■ Exercise prompt:
The lines to be copied are those below that contain "Private".

*** Opening of Given data ***

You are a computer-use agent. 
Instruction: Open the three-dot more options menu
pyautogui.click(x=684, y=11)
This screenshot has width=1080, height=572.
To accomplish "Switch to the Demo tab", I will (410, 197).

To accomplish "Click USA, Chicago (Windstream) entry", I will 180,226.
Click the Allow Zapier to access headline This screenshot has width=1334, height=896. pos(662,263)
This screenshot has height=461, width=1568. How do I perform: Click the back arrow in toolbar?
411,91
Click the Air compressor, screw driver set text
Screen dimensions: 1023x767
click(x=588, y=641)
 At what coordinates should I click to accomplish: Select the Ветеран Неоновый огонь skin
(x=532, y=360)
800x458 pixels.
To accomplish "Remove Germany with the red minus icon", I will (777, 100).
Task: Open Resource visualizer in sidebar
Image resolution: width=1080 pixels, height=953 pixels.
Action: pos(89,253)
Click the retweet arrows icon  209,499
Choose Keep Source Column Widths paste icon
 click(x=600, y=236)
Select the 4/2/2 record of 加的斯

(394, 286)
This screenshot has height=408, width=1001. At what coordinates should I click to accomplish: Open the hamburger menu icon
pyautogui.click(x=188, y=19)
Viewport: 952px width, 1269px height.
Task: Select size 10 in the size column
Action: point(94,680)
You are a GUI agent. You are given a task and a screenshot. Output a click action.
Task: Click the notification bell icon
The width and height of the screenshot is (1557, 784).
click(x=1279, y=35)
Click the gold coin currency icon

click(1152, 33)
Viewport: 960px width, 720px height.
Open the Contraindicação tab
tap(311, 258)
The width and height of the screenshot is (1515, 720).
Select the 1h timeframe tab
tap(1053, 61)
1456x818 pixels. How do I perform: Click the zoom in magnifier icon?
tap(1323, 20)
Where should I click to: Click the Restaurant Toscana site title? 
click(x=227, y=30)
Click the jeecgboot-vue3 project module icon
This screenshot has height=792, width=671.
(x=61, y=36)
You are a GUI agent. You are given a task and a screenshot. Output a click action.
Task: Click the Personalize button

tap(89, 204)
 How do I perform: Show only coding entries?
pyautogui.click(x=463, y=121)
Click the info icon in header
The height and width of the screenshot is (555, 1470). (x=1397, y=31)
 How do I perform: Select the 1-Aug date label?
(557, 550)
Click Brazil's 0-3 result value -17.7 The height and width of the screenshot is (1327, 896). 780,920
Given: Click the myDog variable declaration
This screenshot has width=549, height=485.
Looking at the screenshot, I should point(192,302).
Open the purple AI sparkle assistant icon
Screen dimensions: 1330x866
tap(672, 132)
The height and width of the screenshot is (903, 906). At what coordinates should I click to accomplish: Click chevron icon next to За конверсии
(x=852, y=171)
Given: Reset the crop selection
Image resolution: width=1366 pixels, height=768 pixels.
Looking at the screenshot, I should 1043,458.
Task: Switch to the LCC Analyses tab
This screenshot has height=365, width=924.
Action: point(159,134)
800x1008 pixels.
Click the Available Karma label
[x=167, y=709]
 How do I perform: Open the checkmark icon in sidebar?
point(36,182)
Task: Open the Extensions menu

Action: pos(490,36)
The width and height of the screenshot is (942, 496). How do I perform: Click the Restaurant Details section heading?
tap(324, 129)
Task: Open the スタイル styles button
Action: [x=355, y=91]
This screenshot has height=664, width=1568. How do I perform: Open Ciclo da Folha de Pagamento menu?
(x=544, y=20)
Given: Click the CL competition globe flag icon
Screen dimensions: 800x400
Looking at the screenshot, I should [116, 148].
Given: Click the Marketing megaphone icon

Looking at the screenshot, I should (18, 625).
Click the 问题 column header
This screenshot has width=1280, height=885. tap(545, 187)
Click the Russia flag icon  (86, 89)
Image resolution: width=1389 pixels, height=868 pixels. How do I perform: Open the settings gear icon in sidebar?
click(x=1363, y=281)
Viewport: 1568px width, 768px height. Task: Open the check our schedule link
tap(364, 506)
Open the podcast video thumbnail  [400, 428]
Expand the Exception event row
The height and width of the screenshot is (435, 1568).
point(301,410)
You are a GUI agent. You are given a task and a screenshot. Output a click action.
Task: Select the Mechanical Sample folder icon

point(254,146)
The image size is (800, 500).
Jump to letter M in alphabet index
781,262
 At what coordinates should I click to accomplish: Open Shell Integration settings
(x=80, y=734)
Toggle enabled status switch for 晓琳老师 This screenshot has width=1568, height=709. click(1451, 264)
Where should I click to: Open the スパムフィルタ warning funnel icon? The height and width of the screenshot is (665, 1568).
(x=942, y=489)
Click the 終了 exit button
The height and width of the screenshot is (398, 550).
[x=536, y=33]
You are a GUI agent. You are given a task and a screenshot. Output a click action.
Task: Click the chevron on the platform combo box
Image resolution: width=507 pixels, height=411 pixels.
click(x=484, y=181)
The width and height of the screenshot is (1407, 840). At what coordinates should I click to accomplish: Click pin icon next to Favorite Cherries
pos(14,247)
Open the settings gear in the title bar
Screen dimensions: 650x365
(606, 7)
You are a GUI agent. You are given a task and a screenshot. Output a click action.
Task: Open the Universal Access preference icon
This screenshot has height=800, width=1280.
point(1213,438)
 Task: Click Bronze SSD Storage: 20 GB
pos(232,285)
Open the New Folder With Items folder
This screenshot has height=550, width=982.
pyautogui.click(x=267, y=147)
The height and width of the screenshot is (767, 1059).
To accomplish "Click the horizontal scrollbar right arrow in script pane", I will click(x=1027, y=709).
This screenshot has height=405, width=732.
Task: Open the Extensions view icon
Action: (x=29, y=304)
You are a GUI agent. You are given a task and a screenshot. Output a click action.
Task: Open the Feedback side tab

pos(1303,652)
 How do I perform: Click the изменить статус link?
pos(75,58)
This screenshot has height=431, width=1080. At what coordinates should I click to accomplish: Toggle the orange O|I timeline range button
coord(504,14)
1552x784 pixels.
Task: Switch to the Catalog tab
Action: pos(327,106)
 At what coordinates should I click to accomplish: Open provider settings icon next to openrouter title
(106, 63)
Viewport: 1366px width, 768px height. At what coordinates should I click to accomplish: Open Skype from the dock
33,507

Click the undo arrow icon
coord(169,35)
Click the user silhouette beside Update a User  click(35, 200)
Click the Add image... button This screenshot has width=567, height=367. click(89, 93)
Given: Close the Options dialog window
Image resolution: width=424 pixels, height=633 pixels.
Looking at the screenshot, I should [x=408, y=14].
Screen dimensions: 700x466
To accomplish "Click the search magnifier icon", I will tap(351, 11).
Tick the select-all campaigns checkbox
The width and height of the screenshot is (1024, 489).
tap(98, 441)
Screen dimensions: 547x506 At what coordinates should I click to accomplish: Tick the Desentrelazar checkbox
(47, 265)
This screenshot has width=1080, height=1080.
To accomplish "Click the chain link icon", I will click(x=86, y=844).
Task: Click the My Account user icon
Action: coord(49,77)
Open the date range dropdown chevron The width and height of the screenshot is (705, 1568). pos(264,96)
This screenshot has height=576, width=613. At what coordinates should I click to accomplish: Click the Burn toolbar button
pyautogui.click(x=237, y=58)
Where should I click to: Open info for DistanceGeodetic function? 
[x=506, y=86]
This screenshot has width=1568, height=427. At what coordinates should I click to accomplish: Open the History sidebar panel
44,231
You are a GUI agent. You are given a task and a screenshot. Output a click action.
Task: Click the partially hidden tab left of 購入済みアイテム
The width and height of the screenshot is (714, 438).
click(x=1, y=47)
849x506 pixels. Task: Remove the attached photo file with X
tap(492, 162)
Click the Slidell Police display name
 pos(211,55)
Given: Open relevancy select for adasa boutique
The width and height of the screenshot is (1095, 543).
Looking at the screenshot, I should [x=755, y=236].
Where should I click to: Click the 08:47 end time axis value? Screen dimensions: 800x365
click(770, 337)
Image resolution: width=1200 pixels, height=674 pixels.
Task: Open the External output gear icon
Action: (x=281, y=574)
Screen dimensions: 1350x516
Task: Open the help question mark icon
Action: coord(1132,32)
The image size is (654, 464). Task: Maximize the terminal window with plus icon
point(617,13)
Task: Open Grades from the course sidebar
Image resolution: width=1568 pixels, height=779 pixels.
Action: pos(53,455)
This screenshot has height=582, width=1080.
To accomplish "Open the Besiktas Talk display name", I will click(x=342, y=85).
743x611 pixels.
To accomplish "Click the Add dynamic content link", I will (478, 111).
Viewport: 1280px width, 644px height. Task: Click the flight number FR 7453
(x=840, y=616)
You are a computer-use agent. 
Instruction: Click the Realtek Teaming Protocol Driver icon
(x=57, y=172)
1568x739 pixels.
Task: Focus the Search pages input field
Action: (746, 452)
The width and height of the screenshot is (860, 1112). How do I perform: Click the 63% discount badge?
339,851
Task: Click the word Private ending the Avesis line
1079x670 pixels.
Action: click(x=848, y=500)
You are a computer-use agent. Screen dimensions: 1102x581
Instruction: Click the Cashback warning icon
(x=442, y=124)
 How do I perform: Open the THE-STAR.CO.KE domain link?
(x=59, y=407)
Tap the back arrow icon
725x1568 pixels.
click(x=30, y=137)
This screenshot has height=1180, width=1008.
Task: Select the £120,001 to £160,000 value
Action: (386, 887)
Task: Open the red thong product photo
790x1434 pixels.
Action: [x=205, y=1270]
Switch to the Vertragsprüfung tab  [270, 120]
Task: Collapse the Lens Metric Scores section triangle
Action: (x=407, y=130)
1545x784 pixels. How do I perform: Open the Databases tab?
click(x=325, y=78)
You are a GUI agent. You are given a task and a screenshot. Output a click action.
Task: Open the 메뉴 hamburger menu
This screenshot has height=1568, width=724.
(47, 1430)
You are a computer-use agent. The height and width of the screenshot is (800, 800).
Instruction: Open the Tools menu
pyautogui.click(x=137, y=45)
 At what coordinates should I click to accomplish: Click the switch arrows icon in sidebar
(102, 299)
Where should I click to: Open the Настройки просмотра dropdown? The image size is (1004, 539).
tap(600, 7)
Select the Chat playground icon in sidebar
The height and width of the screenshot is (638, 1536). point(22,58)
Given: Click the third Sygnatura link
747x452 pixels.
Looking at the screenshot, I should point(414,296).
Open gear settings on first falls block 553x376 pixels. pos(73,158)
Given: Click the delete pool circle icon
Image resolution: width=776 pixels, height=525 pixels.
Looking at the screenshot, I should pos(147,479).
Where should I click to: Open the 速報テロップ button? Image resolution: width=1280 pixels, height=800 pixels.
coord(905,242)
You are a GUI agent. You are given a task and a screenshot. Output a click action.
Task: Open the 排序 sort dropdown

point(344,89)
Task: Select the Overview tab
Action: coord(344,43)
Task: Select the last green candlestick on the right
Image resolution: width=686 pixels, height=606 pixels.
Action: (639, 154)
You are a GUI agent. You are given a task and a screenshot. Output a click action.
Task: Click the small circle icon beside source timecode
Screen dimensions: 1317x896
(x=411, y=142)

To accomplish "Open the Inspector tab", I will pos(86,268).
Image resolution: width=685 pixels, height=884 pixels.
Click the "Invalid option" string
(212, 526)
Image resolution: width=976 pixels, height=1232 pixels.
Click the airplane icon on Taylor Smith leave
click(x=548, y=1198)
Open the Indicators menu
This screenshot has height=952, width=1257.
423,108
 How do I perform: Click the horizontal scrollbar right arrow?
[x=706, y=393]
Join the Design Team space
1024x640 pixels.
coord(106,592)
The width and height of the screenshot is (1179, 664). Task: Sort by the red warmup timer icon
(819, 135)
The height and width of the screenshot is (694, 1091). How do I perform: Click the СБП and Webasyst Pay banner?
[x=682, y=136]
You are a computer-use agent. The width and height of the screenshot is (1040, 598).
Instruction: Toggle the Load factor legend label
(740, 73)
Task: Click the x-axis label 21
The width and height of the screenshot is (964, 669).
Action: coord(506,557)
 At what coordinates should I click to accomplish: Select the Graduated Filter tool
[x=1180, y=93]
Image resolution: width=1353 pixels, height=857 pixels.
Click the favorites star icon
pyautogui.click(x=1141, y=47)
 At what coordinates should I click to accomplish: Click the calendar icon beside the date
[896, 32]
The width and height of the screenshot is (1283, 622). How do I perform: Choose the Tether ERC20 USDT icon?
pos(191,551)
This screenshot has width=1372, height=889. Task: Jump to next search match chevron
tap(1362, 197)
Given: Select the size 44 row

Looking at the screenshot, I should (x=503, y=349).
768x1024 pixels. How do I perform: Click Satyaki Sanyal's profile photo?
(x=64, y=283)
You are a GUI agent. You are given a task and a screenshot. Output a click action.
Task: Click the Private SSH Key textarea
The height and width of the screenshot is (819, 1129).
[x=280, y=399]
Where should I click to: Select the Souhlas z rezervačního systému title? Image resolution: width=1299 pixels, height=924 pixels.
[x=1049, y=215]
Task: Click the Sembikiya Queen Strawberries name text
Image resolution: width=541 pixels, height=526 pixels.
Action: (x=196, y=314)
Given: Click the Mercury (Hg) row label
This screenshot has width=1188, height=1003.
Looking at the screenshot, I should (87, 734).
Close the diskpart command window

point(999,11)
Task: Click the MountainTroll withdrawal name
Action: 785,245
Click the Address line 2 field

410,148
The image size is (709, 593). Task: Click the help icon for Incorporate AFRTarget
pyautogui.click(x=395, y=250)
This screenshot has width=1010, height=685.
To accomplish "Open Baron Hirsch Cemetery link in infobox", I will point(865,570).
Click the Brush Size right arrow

*** Close of Given data ***

■ Solution to this task:
Task: Click the word Private ending the Avesis line
Task: Click the Private SSH Key textarea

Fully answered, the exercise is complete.